Data for this exercise Start Marker

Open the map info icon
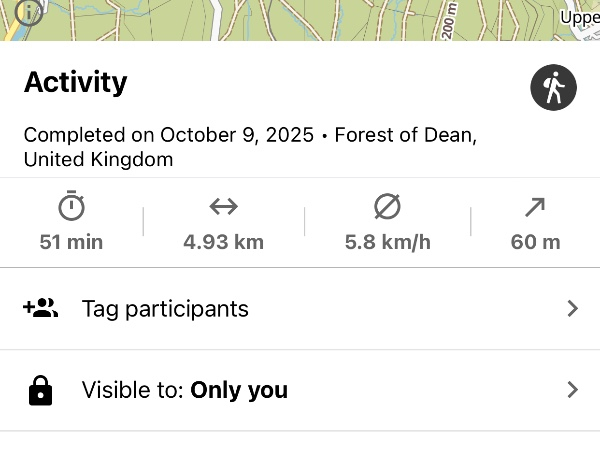Image resolution: width=600 pixels, height=450 pixels. pos(30,12)
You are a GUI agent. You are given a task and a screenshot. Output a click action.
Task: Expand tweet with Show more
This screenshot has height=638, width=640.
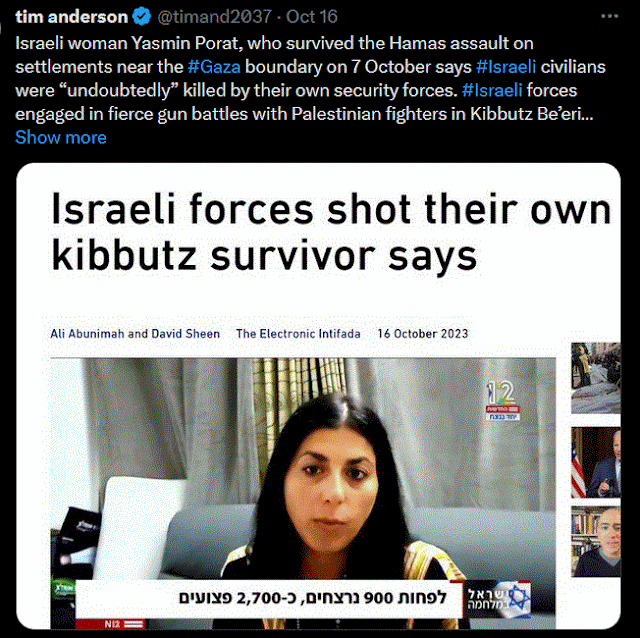coord(61,138)
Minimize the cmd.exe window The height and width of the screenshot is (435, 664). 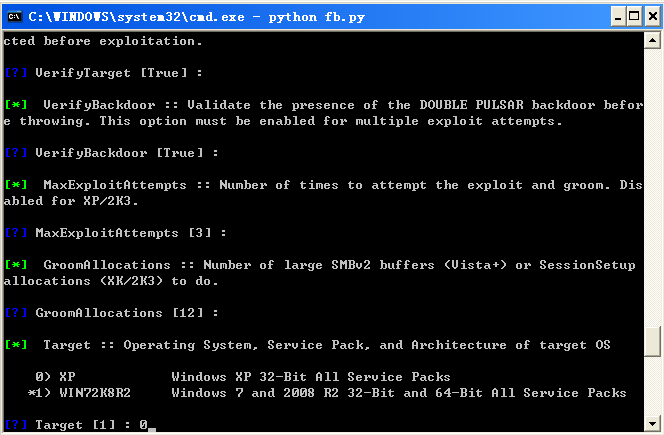click(x=618, y=17)
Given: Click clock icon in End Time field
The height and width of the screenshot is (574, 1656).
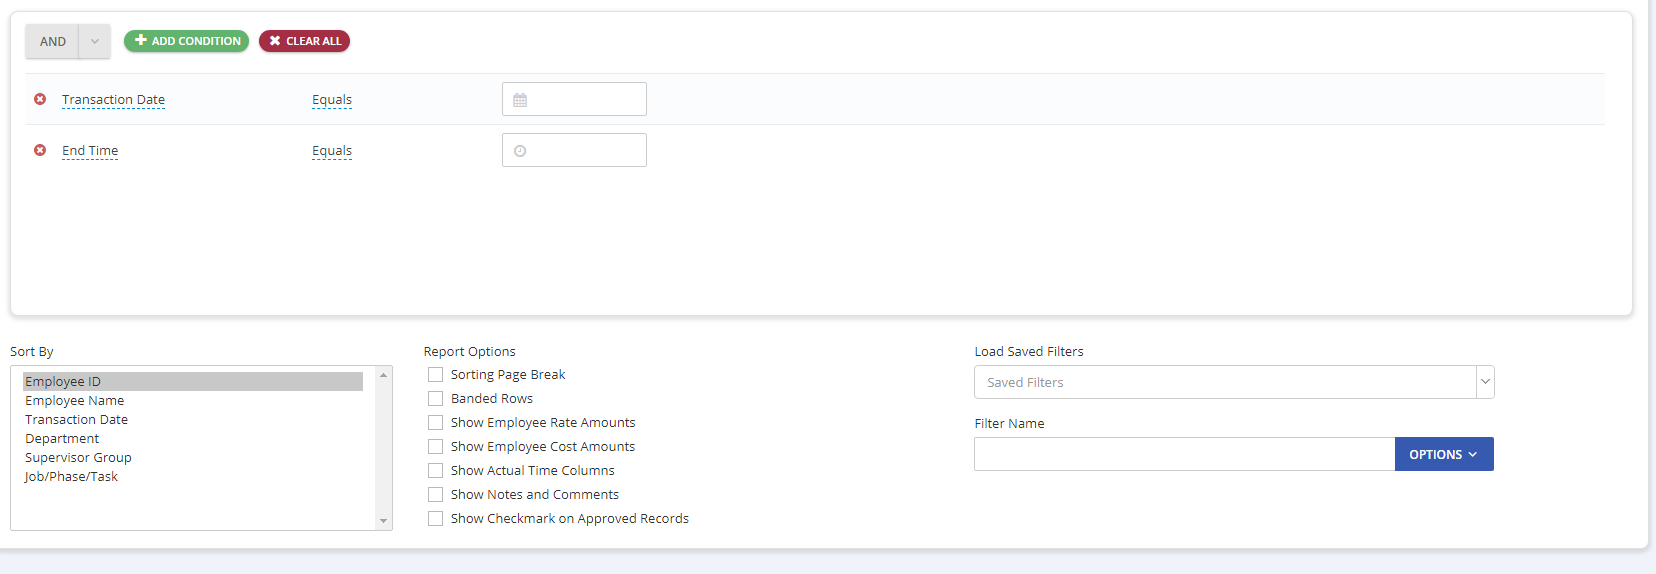Looking at the screenshot, I should coord(520,151).
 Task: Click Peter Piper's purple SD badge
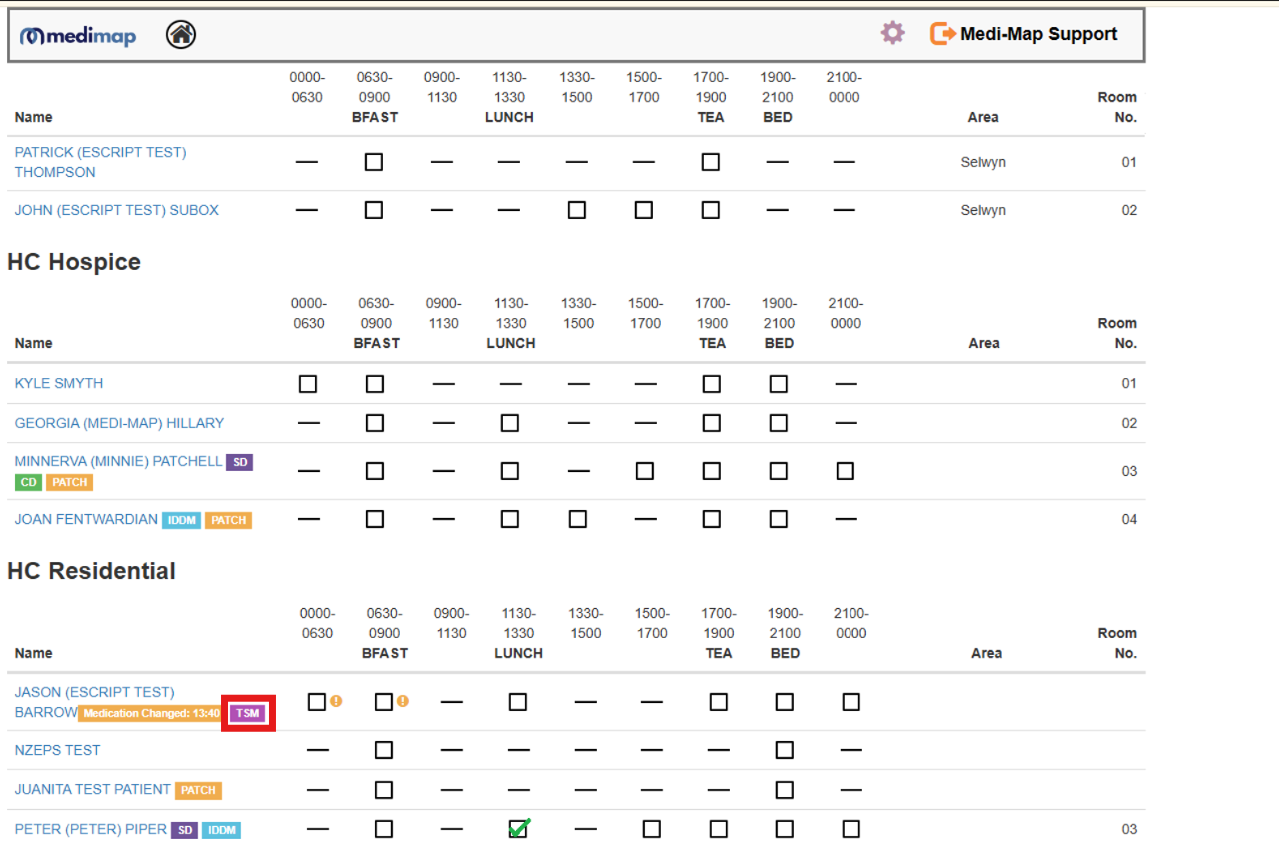(184, 830)
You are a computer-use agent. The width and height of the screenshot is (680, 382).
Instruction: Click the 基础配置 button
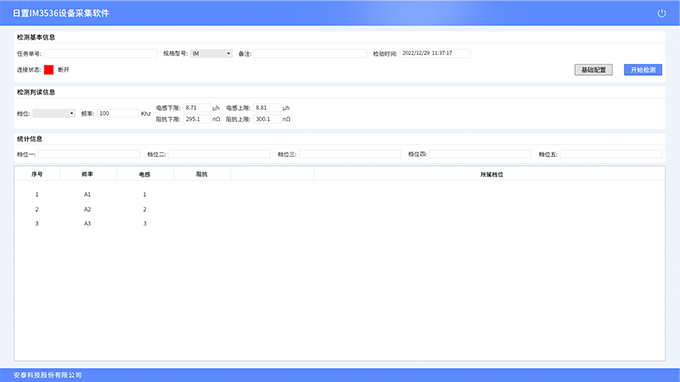(x=593, y=70)
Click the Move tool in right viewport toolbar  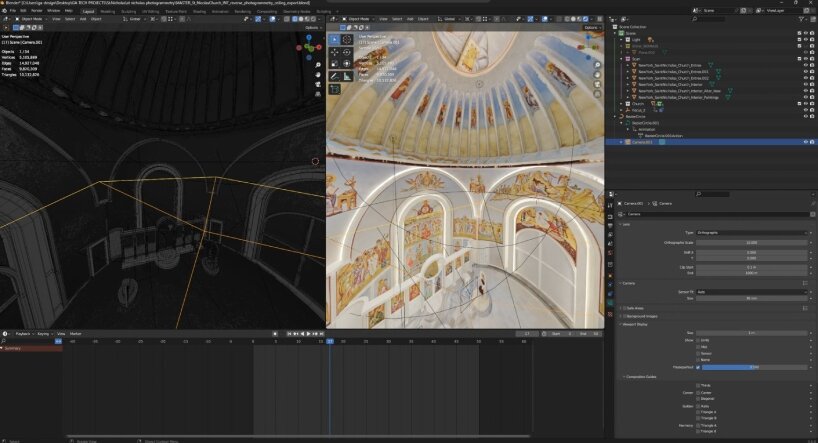tap(335, 51)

Data for this exercise End Marker

Assignment
Which of the lines above hold the string "agent"? Copy each one.

Exercise answer
You are a GUI agent. You are given a task and a screenshot. Output a click action.
You are a computer-use agent. The width and height of the screenshot is (680, 382).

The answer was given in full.